(Data to examine begins)

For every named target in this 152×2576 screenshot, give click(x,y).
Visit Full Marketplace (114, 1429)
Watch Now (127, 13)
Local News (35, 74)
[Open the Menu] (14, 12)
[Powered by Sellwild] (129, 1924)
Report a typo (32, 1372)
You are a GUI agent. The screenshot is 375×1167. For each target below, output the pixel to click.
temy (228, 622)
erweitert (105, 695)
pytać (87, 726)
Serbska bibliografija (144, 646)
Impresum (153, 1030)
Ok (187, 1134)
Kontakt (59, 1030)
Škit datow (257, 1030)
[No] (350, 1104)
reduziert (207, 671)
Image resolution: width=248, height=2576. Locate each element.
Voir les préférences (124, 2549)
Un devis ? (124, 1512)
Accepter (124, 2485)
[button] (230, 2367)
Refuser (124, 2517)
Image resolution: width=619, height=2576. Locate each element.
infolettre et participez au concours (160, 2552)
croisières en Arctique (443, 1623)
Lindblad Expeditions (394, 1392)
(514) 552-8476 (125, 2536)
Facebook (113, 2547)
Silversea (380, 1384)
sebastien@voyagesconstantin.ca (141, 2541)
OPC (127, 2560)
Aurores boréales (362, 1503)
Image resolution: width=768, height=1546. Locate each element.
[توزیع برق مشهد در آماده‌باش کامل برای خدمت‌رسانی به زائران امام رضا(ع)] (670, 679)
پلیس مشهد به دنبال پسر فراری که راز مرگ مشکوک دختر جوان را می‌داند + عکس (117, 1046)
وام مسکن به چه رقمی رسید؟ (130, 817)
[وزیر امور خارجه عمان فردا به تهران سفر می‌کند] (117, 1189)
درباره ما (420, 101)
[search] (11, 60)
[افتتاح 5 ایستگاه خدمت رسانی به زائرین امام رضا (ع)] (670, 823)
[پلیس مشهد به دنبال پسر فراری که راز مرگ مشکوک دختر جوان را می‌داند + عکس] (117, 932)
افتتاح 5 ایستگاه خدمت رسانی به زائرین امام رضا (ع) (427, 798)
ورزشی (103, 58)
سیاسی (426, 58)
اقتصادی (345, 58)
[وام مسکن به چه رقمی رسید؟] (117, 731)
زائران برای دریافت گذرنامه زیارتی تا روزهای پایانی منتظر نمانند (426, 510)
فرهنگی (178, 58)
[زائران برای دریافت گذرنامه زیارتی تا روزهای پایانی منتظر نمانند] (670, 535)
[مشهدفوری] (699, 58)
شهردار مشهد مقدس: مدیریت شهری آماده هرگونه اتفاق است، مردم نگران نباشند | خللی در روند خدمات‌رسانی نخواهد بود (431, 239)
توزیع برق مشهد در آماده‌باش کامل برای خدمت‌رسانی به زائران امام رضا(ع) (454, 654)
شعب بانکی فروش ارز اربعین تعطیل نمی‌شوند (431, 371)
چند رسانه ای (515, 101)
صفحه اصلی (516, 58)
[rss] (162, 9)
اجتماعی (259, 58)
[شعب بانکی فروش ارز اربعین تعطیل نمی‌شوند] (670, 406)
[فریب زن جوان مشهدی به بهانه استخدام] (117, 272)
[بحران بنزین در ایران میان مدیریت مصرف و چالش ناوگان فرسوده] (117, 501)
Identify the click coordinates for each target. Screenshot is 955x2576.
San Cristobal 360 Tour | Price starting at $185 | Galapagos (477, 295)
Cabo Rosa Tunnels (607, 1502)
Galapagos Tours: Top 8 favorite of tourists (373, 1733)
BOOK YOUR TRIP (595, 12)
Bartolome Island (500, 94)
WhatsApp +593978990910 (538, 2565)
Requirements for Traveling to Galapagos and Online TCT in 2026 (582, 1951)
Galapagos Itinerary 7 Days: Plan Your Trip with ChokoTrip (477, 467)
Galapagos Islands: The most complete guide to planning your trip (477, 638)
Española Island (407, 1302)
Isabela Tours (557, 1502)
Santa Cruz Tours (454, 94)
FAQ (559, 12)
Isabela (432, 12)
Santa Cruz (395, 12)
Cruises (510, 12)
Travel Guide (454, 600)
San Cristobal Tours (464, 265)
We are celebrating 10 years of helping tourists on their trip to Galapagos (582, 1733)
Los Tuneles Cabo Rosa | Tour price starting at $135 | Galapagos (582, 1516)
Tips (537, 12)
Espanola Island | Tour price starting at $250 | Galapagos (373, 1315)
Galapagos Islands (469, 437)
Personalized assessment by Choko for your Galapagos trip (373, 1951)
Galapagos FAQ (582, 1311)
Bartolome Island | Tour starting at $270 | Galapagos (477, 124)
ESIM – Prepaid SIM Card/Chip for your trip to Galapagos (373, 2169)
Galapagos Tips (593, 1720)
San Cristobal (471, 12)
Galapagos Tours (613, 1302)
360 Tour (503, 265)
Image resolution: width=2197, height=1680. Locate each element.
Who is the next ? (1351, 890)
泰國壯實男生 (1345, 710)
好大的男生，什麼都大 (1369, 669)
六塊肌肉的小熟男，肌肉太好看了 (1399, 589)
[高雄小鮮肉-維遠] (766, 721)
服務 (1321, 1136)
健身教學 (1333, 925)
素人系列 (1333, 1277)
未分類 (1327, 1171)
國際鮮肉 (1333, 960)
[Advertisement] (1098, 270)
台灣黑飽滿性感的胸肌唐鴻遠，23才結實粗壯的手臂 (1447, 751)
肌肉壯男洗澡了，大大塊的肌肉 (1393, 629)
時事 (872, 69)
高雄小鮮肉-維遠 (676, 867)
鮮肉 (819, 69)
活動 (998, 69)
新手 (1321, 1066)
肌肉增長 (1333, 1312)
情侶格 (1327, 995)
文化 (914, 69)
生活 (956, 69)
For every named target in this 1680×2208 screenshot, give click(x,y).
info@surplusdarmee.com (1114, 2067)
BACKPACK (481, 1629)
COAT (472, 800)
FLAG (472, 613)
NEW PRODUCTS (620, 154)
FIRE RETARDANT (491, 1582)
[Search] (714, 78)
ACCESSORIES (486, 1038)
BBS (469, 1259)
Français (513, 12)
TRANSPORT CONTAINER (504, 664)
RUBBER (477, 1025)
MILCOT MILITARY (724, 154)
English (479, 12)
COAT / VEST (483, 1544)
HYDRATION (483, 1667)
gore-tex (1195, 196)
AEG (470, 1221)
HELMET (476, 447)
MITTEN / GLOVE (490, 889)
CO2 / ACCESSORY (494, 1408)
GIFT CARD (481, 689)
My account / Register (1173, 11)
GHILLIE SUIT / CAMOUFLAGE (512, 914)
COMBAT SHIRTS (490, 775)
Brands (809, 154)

(Data to examine ends)

Count the lines in the records above that hold the word "Cristobal", and give only that number.

▸ The completed task: 3